In its motion to lift the CDO, Wellcons argued, among others, that its business consisted mainly in the sale of health products, which were distributed to the consuming public through the various packages, with different subscription amounts.
“The complaints which the EIPD submitted in evidence show that member-investors actually purchased investment packages with the guaranteed returns, rewards, and monthly earnings as their main consideration for parting with their hard-earned money,” the Commission En Banc said.
The Commission En Banc cited the sales invoice that Wellcons itself submitted in evidence. It observed that there was nothing in the sales invoice that will show that the payor purchased Wellcons products, and that the sales invoice rather confirmed the sale or offer of investment packages by Wellcons, as stated in the foregoing marketing/advertising material which is published/posted online.
“More importantly, the foregoing shows that the allegations and evidence presented by WELLCONS are replete with admissions that the packages that were offered and sold to the public were investment contracts because its investors actually bought the same primarily because of the returns/earnings that were promised, and not because of the products,” the Commission En Banc said.

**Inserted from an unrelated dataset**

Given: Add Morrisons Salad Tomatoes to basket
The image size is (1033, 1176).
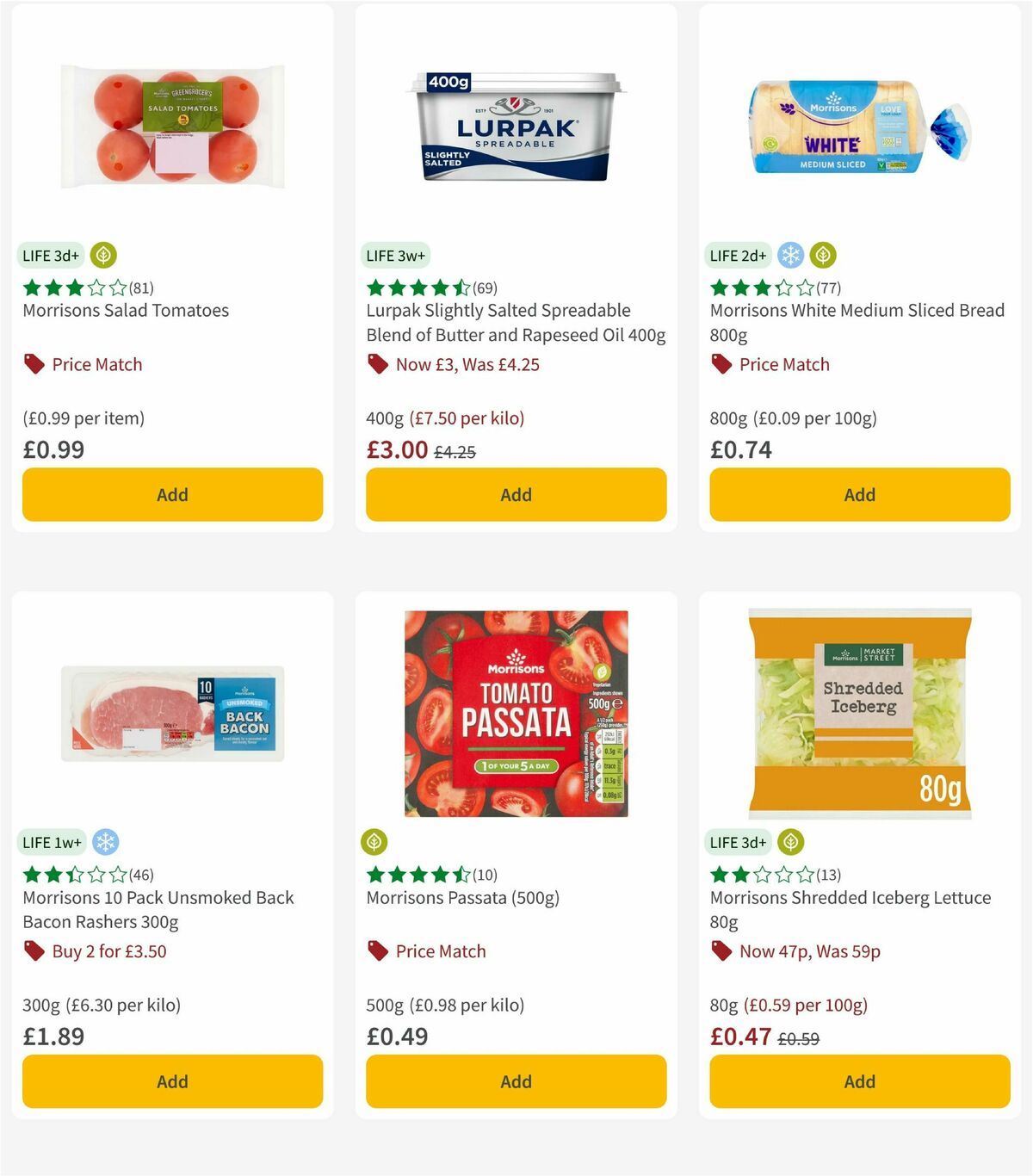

“Under this scheme, member-investors of WELLCONS clearly had a stake in the operations of the company in the sense that they profited and/or stood to profit in the continued sale of the investment packages,” it added.
The SEC issued an advisory against Wellcons as early as February 2, in order to warn the public against investing in the group and similar entities.

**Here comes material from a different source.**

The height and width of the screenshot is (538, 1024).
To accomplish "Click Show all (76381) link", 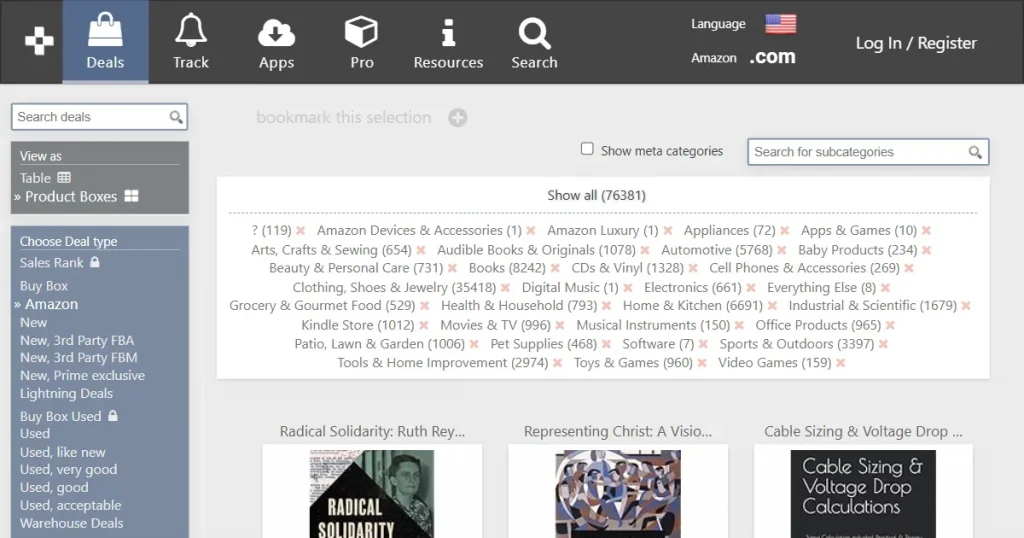I will [x=596, y=195].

The SEC Enforcement and Investor Protection Department (EIPD) would proceed with the revocation of the certificate of incorporation of Wellcons through an order dated July 5, for illegally soliciting investments from the public through a double-your-money” scheme.
In soliciting investments from the public without the necessary license from the SEC, Wellcons committed an ultra vires act under Section 44 of Republic Act No. 11232, or the Revised Corporation Code of the Philippines, according to the EIPD.
The company’s activities also constituted serious misrepresentation as to what it can do, to the great prejudice of or damage to the general public, a ground for the revocation of a corporation’s certificate of registration under Presidential Decree No. 902-A, the EIPD added.